数日前、North Carolinaでlockdown解除後、1日コロナ感染者数の記録を更新したという話を聞きました。 患者数の上昇はスローダウンしたとはいえ、まだまだ増えています。経済的に持たなくなって解除をする地域が増えるとおそらく患者数はまた急上昇すると思われます。
Herd Immunityというものがコロナの場合に本当に成立するのかよくわかりません。インフルエンザ同様、免疫が長期持続するわけでもなさそうですし。ただし、最近のデータだと全く無症状な人の半数ぐらいが今回のコロナに対する抗体を持っているようです。おそらく、これは過去の別のコロナの感染によって獲得された免疫であり、今回の新型にも反応したものと考えられます。このあたり、PCRではなく無症状の人々の抗体の検査とフォローが今後の予測の上で有用だろうと思います。
いずれにせよ、この傾向をみていると、終息がいつになるのか全く予測がつきません。欧米では数年かかるでしょう。かなりの数の臨床試験がすでに施行中で、基礎的研究も世界中で進行中ですが、ただちに実地に応用されて、ウイルスが抑え込めるというわけでもありません。私は全くの門外漢ではありますげ、なにかできることはないだろうかと考え始めました。
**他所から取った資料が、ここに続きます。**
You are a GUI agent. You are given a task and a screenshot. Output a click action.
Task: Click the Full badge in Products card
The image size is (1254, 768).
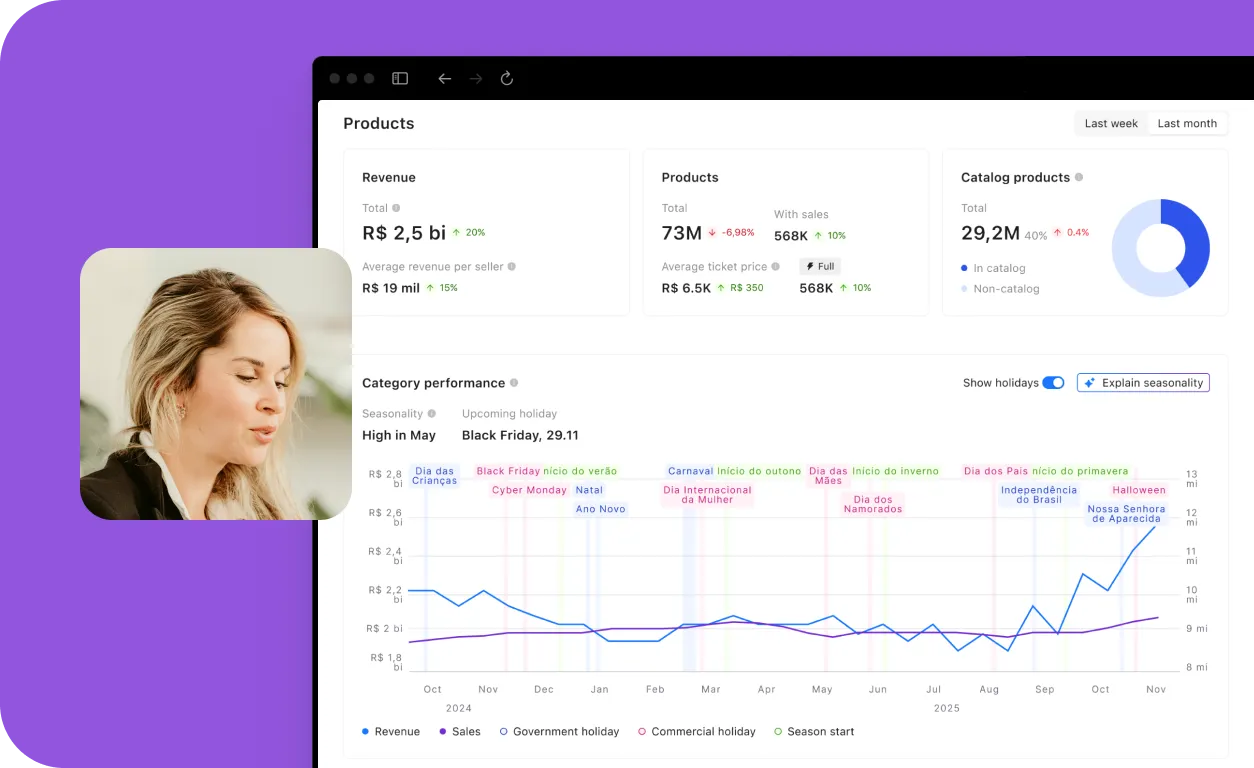(x=820, y=267)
今回のコロナ、それから前回のSARSは、上気道よりも肺細胞に感染しやすく、重症化するケースが多いのが怖いわけですが、その重症化のメカニズムはよくわかっているわけではないようです。ウイルス感染への重要な防御システムの一つはインタフェロンですが、興味深いことに、SARSの時の研究などから、インターフェロンのレベルと重症さは正に相関しており、今回のCOVID-19でもその傾向が見られたということです。これは単純に、病気が重いのでそれに抗するためにより多くのインタフェロンを出しているのだ、と常識的に解釈することもできますが、一方、SARSの時のある種のマウスの実験からはインタフェロンシグナルをブロックしてやるとむしろ重症化が防げるとというデータもあり、インタフェロンは両刃の剣である可能性があります。
今回、ヒト化したマウスを使った報告の第一報が某N誌に発表されましたが、このモデルでは新型コロナは比較的マイルドな病状しか呈しませんでした。この理由はいろいろ考えられるわけですけど、一つに、このヒト化マウスのヒト化レベルが十分でないという可能性も高いのでは、と思いました。というのは、最近、某C誌に出版された別の研究で、コロナウイルスのレセプターの発現はマウスとヒトではインタフェロンのシグナルに対して異なった反応をするという知見を、読んだからでもあります。この研究ではさらに、ウイルスの細胞侵入に必要なレセプターとプロテアーゼは一様に発現しているわけではなく、肺ではある種の細胞に比較的限定して共発現しているということも報告しています。おそらく、上気道よりも肺炎を起こしやすく、よって重症化しやすい理由の一つは、肺にとりわけウイルス親和性の高い細胞が存在するからではないかと推測されます。
というわけで、動物モデルはこれからますます必要になりますが、ヒトでの病態生理の理解はまだ不十分であり、現存の動物モデルにはそれぞれに問題があると思われます。(実験の目的にもよるわけですが) それで、単にヒト型蛋白を発現させるだけでなく、もうちょっとヒト化レベルを高めたマウスを作ったら、研究の役に立つのではないかなあ、と思った次第です。
すでに大勢の専門家がコロナ研究用のヒト化動物の制作に取り組んでいるのかも知れませんし、平時なら、まず門外漢は「お呼びでない」と門前払いされるのが自明なネタなので、考えもしないのですけど、、、。需要ありますかね。